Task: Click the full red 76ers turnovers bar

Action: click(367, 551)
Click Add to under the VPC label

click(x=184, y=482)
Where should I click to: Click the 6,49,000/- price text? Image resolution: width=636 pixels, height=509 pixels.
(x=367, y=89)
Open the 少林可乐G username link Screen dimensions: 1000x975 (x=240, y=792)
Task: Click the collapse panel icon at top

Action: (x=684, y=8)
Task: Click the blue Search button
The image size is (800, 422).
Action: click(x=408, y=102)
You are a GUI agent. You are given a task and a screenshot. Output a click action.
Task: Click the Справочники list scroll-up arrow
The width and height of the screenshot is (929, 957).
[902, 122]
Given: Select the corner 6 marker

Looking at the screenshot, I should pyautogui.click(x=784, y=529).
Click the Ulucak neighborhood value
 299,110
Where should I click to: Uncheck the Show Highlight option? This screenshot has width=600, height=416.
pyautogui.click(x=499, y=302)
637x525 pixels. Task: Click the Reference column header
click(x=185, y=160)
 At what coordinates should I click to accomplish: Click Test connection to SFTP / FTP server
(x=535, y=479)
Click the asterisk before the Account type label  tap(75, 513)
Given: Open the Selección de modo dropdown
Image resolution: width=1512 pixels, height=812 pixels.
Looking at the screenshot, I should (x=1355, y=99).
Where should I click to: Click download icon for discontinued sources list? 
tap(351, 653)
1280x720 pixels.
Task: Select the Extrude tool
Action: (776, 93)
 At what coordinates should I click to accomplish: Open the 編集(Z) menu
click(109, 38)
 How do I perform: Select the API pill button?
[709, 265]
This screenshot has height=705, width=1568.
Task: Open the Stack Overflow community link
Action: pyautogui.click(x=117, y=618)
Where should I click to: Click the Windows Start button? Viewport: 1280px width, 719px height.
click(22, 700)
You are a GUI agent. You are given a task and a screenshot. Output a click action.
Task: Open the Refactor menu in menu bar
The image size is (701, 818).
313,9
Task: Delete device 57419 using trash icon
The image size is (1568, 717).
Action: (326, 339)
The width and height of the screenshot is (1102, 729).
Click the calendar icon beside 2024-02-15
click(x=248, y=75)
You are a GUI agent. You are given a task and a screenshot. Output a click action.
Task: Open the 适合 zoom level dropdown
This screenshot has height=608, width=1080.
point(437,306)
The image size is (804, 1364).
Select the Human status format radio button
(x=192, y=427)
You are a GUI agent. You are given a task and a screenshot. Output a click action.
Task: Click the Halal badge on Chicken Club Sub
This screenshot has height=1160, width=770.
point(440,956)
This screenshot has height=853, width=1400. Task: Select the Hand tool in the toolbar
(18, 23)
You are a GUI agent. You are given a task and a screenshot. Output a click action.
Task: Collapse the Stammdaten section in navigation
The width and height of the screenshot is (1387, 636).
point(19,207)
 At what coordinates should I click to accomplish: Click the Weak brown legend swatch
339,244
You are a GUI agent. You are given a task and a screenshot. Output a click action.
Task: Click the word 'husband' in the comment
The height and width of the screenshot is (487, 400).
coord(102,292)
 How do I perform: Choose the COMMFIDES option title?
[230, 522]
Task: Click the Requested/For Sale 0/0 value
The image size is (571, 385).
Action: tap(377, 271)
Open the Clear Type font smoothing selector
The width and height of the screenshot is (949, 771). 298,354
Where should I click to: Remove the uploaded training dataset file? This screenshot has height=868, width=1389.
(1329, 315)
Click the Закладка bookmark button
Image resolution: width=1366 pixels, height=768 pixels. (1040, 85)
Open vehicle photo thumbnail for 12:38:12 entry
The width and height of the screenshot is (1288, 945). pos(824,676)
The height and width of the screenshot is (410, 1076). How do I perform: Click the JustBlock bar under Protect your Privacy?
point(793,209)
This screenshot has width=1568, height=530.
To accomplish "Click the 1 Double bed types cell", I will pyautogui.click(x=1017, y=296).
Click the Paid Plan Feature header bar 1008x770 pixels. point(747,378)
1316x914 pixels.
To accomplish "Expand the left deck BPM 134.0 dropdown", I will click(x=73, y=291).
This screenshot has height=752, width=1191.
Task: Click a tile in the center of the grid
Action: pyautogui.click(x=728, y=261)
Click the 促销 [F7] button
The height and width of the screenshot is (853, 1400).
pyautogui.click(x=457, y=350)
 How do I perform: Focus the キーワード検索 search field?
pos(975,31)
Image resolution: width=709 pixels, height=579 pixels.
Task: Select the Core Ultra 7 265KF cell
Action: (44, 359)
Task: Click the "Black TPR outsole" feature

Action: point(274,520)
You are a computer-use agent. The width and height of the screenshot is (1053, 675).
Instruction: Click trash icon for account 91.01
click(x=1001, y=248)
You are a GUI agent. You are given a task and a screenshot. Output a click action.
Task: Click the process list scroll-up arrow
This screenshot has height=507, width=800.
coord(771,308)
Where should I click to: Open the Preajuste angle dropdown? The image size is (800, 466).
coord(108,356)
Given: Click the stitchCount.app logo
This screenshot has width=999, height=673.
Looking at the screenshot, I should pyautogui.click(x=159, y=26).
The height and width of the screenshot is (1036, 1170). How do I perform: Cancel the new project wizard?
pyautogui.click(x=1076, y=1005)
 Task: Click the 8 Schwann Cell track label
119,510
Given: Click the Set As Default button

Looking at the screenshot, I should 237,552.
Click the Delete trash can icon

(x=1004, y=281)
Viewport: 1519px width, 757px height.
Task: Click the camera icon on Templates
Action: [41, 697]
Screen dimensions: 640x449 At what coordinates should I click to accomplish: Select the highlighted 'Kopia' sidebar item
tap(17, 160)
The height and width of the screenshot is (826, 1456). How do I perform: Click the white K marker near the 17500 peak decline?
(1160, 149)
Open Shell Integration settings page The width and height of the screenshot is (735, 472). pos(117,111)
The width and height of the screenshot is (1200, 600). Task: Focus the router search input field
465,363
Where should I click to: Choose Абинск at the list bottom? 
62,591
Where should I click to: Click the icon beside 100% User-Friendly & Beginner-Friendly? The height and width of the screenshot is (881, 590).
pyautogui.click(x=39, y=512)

· · · · ·

**THE PROBLEM:** Retype every record exactly, omitting nothing.

**EXERCISE OUTPUT:**
Task: Click the full red 76ers turnovers bar

Action: click(367, 551)
Click Add to under the VPC label

click(x=184, y=482)
Where should I click to: Click the 6,49,000/- price text? Image resolution: width=636 pixels, height=509 pixels.
(x=367, y=89)
Open the 少林可乐G username link Screen dimensions: 1000x975 (x=240, y=792)
Task: Click the collapse panel icon at top

Action: (x=684, y=8)
Task: Click the blue Search button
The image size is (800, 422).
Action: click(x=408, y=102)
You are a GUI agent. You are given a task and a screenshot. Output a click action.
Task: Click the Справочники list scroll-up arrow
The width and height of the screenshot is (929, 957).
[902, 122]
Given: Select the corner 6 marker

Looking at the screenshot, I should pyautogui.click(x=784, y=529).
Click the Ulucak neighborhood value
 299,110
Where should I click to: Uncheck the Show Highlight option? This screenshot has width=600, height=416.
pyautogui.click(x=499, y=302)
637x525 pixels. Task: Click the Reference column header
click(x=185, y=160)
 At what coordinates should I click to accomplish: Click Test connection to SFTP / FTP server
(x=535, y=479)
Click the asterisk before the Account type label  tap(75, 513)
Given: Open the Selección de modo dropdown
Image resolution: width=1512 pixels, height=812 pixels.
Looking at the screenshot, I should (x=1355, y=99).
Where should I click to: Click download icon for discontinued sources list? 
tap(351, 653)
1280x720 pixels.
Task: Select the Extrude tool
Action: (776, 93)
 At what coordinates should I click to accomplish: Open the 編集(Z) menu
click(109, 38)
 How do I perform: Select the API pill button?
[709, 265]
This screenshot has height=705, width=1568.
Task: Open the Stack Overflow community link
Action: pyautogui.click(x=117, y=618)
Where should I click to: Click the Windows Start button? Viewport: 1280px width, 719px height.
click(22, 700)
You are a GUI agent. You are given a task and a screenshot. Output a click action.
Task: Open the Refactor menu in menu bar
The image size is (701, 818).
313,9
Task: Delete device 57419 using trash icon
The image size is (1568, 717).
Action: (326, 339)
The width and height of the screenshot is (1102, 729).
Click the calendar icon beside 2024-02-15
click(x=248, y=75)
You are a GUI agent. You are given a task and a screenshot. Output a click action.
Task: Open the 适合 zoom level dropdown
This screenshot has height=608, width=1080.
point(437,306)
The image size is (804, 1364).
Select the Human status format radio button
(x=192, y=427)
You are a GUI agent. You are given a task and a screenshot. Output a click action.
Task: Click the Halal badge on Chicken Club Sub
This screenshot has height=1160, width=770.
point(440,956)
This screenshot has height=853, width=1400. Task: Select the Hand tool in the toolbar
(18, 23)
You are a GUI agent. You are given a task and a screenshot. Output a click action.
Task: Collapse the Stammdaten section in navigation
The width and height of the screenshot is (1387, 636).
point(19,207)
 At what coordinates should I click to accomplish: Click the Weak brown legend swatch
339,244
You are a GUI agent. You are given a task and a screenshot. Output a click action.
Task: Click the word 'husband' in the comment
The height and width of the screenshot is (487, 400).
coord(102,292)
 How do I perform: Choose the COMMFIDES option title?
[230, 522]
Task: Click the Requested/For Sale 0/0 value
The image size is (571, 385).
Action: tap(377, 271)
Open the Clear Type font smoothing selector
The width and height of the screenshot is (949, 771). 298,354
Where should I click to: Remove the uploaded training dataset file? This screenshot has height=868, width=1389.
(1329, 315)
Click the Закладка bookmark button
Image resolution: width=1366 pixels, height=768 pixels. (1040, 85)
Open vehicle photo thumbnail for 12:38:12 entry
The width and height of the screenshot is (1288, 945). pos(824,676)
The height and width of the screenshot is (410, 1076). How do I perform: Click the JustBlock bar under Protect your Privacy?
point(793,209)
This screenshot has width=1568, height=530.
To accomplish "Click the 1 Double bed types cell", I will pyautogui.click(x=1017, y=296).
Click the Paid Plan Feature header bar 1008x770 pixels. point(747,378)
1316x914 pixels.
To accomplish "Expand the left deck BPM 134.0 dropdown", I will click(x=73, y=291).
This screenshot has height=752, width=1191.
Task: Click a tile in the center of the grid
Action: pyautogui.click(x=728, y=261)
Click the 促销 [F7] button
The height and width of the screenshot is (853, 1400).
pyautogui.click(x=457, y=350)
 How do I perform: Focus the キーワード検索 search field?
pos(975,31)
Image resolution: width=709 pixels, height=579 pixels.
Task: Select the Core Ultra 7 265KF cell
Action: (44, 359)
Task: Click the "Black TPR outsole" feature

Action: point(274,520)
You are a computer-use agent. The width and height of the screenshot is (1053, 675).
Instruction: Click trash icon for account 91.01
click(x=1001, y=248)
You are a GUI agent. You are given a task and a screenshot. Output a click action.
Task: Click the process list scroll-up arrow
This screenshot has height=507, width=800.
coord(771,308)
Where should I click to: Open the Preajuste angle dropdown? The image size is (800, 466).
coord(108,356)
Given: Click the stitchCount.app logo
This screenshot has width=999, height=673.
Looking at the screenshot, I should pyautogui.click(x=159, y=26).
The height and width of the screenshot is (1036, 1170). How do I perform: Cancel the new project wizard?
pyautogui.click(x=1076, y=1005)
 Task: Click the 8 Schwann Cell track label
119,510
Given: Click the Set As Default button

Looking at the screenshot, I should 237,552.
Click the Delete trash can icon

(x=1004, y=281)
Viewport: 1519px width, 757px height.
Task: Click the camera icon on Templates
Action: [41, 697]
Screen dimensions: 640x449 At what coordinates should I click to accomplish: Select the highlighted 'Kopia' sidebar item
tap(17, 160)
The height and width of the screenshot is (826, 1456). How do I perform: Click the white K marker near the 17500 peak decline?
(1160, 149)
Open Shell Integration settings page The width and height of the screenshot is (735, 472). pos(117,111)
The width and height of the screenshot is (1200, 600). Task: Focus the router search input field
465,363
Where should I click to: Choose Абинск at the list bottom? 
62,591
Where should I click to: Click the icon beside 100% User-Friendly & Beginner-Friendly? The height and width of the screenshot is (881, 590).
pyautogui.click(x=39, y=512)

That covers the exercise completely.